**Selected excerpt**
=== Section Start ===

Healthy Cities Generator
Explore the healthiest options for your city.
The Healthy Cities Generator is a freely available digital tool, designed to make it easy for urban planners, health professionals and policy makers to incorporate health factors into urban planning and urban factors into health policy.
With this practical, evidence-based tool, users can understand the health impact of urban planning, and see how small adjustments could make a big difference to the lives of local people.
From the planning perspective, the user can enter their own planning actions or characteristics of an existing area, and immediately visualise the specific health effects on 30 health indicators (physical, mental & environmental health).
For health, the tool includes an assessment to help citizens and practitioners understand their areas’ strengths and weaknesses, and guides the user to planning & social actions that will improve their health results.
Want to learn more? Check out our Urban Determinants of Health and our Health Impacts of Urban Determinants.
You can create your own login through the platform or test the tool with the following credentials:
Project ID: demo
Password: demo
1. Explore the tool
2. Learn how it works
Who is it for?

Urban planners
Assess and improve urban plans at city or neighbourhood scale, helping the planner understand the urban determinants they need to address.

Health professionals
Model and understand the interventions required to meet their health goals, encouraging cross-departmental collaboration.

Decision-makers
See and compare the effect of planning actions on citizen health, make investment decisions, communicate their vision for the future and prioritise the right actions.

Citizens
Engage citizens with workshops to co-develop their ideal healthy city and assess residents needs and desires.

Local government
Bring together different government departments and facilitate collaborative working to integrate health in all policies.

Innovation projects
Assess the impact of nature-based solutions, active mobility interventions, and greening initiatives on citizen health.
The Generator's Journey
At Healthy Cities, it’s essential that our work and tool are based on evidence: drawn from both science and healthy planning practice. We are driven to continuously improve our approach as new evidence becomes available.
Discover how our work has evolved over the years – from our planning practice and initial research to a healthy urban planning movement.
An initial systematic review of the literature (Puig-Ribera and Rofin, et al., 2017) identified significant associations between urban planning attributes and health outcomes. This research fed into a checklist to help urban planners incorporate evidence-based planning actions into their plans. Our founder put this knowledge into practice in an award-winning masterplan that put health at the heart of its design.

=== Section End ===

**The data**
=== Section Start ===

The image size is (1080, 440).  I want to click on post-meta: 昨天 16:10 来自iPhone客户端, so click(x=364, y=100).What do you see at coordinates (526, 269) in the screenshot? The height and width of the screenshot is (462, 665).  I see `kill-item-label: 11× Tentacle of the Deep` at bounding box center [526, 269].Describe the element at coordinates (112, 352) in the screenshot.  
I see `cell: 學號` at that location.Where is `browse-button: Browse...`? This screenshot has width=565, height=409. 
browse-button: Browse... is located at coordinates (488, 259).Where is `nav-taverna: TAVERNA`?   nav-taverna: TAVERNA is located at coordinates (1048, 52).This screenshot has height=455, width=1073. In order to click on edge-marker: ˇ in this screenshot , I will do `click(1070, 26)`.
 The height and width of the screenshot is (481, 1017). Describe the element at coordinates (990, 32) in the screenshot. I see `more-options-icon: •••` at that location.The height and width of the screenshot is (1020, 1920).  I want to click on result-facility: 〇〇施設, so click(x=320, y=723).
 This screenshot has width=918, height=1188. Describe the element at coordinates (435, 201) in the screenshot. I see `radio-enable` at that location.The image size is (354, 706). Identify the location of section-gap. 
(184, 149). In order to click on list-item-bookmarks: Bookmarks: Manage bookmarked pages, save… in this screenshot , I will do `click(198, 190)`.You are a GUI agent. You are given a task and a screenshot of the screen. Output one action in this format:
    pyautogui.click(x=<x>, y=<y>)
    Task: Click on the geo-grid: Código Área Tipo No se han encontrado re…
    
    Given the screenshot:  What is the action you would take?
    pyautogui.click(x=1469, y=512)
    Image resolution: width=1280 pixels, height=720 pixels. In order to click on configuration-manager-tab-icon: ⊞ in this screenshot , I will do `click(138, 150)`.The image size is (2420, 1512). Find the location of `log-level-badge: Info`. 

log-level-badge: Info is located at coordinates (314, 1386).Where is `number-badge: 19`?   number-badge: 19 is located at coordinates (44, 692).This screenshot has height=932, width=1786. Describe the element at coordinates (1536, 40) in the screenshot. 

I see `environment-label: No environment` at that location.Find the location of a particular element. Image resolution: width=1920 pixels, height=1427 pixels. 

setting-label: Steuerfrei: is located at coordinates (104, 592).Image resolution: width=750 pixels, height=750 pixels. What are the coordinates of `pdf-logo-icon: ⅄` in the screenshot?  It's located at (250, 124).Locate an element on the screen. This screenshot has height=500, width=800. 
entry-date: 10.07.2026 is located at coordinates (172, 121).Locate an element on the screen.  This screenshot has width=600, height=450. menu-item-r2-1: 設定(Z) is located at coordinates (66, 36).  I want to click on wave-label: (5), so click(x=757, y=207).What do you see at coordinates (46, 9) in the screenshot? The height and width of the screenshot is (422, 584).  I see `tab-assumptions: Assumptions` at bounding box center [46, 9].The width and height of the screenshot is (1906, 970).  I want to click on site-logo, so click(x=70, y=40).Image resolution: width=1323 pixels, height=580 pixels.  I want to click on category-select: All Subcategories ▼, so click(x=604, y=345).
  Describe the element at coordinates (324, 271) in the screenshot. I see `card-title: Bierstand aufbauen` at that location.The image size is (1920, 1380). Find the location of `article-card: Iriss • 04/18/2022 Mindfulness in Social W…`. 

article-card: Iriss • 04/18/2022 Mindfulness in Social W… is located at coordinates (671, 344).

=== Section End ===

**Activity A**
Copy word for word the part of the Healthy Cities Generator page that opens with the words containing "From the planning" and closes with "mental & environmental health).".
**Activity B**
According to the Healthy Cities Generator page, how many health indicators can a user see the specific health effects on after entering planning actions?

**Response A**
From the planning perspective, the user can enter their own planning actions or characteristics of an existing area, and immediately visualise the specific health effects on 30 health indicators (physical, mental & environmental health).

**Response B**
30 health indicators (physical, mental and environmental health).